1. Before the music begins, invite the action of God in your heart and mind. Seated or kneeling,be aware of your surroundings – the people, the sounds, and motion.
2. During the music, close your eyes, sit or kneel erect, and be mindful of your body, your breathing. Begin to enter within yourself.
3. As the meditation is read, listen to the words and note the rhythm of the thematic. Pause and be silent as those moments come.
4. Silence takes practice. Let it happen. It is more than the absence of words. With time, it becomes a presence, actually the presence of the Lord with us. The Father is with us in Christ. We are within the mystery of God.
5. Slowly as directed, re-enter the community and celebrate the presence that has been God’s gift to each one within the community.
The Context of Prayer
If you should arrive late, respect the prayer that is happening. Reflect that this is a special time of relationship with God. On
a practical level:
1. Do not be seated, but pray where you are.

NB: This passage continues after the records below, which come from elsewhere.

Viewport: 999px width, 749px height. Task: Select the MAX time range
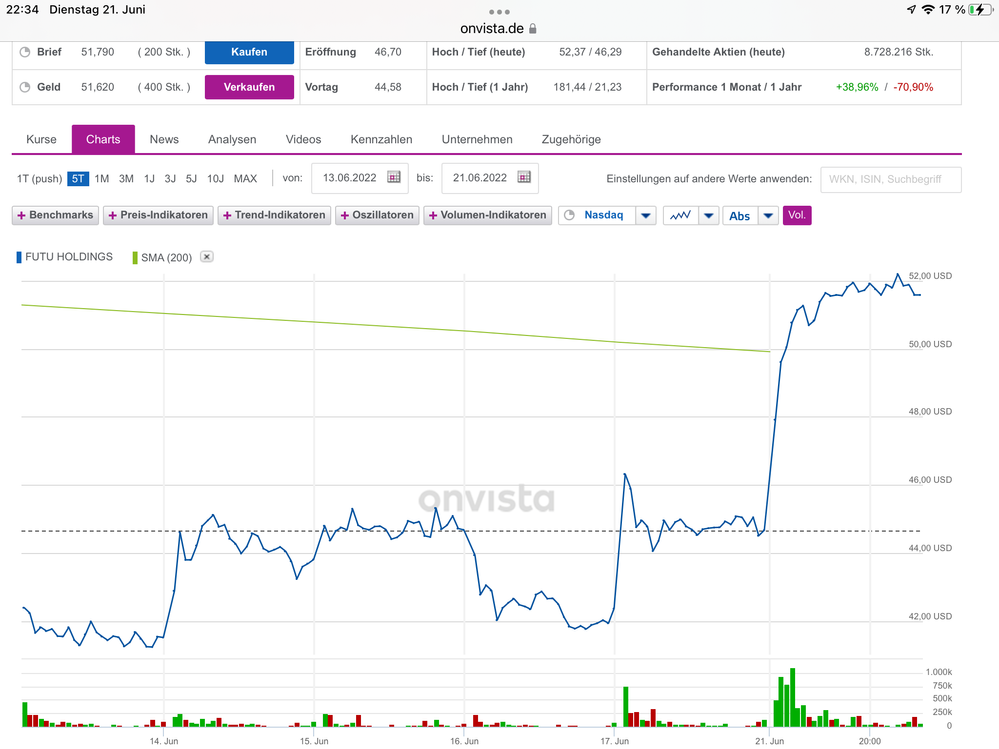pyautogui.click(x=245, y=179)
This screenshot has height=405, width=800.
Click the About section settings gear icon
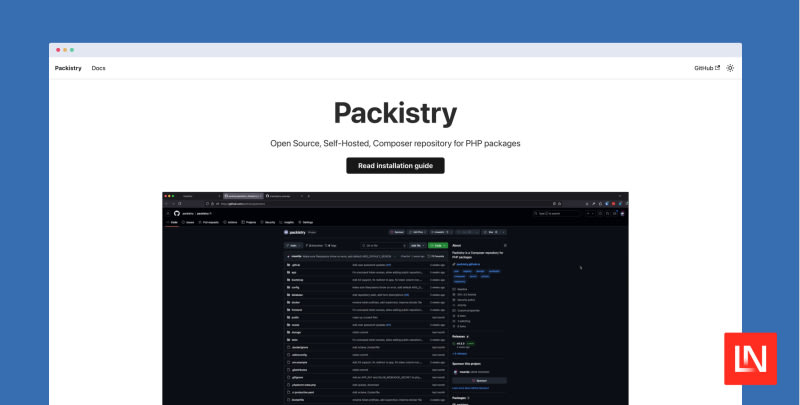point(505,245)
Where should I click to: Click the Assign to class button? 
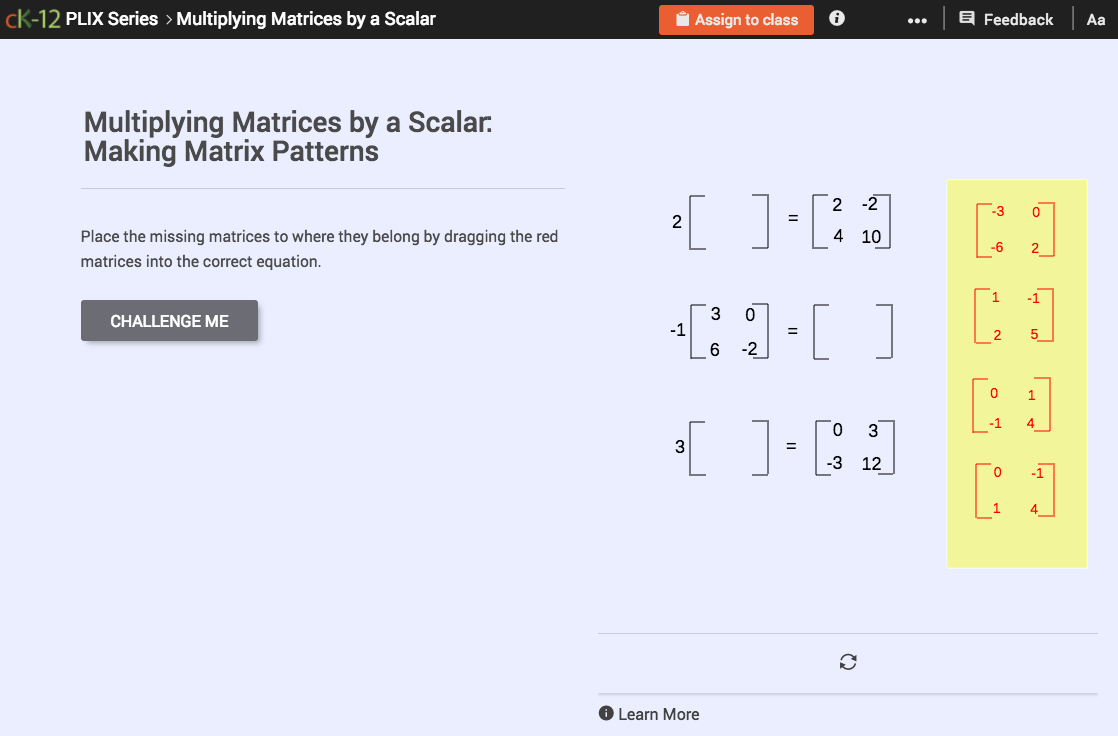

2. Respect the intensity of the experience. Do not take your seat, do not disturb other praying people. Do not climb or bump people already in their seats.
3. As the meditation period concludes and the celebration begins, take your seat.
Lent is a prayerful season. Prayer takes attention and work. Within prayer and meditation, we patiently await the action of the Father. Prayer is a gift. The community is a gift. Each person is a gift. In all of them we find Christ with us.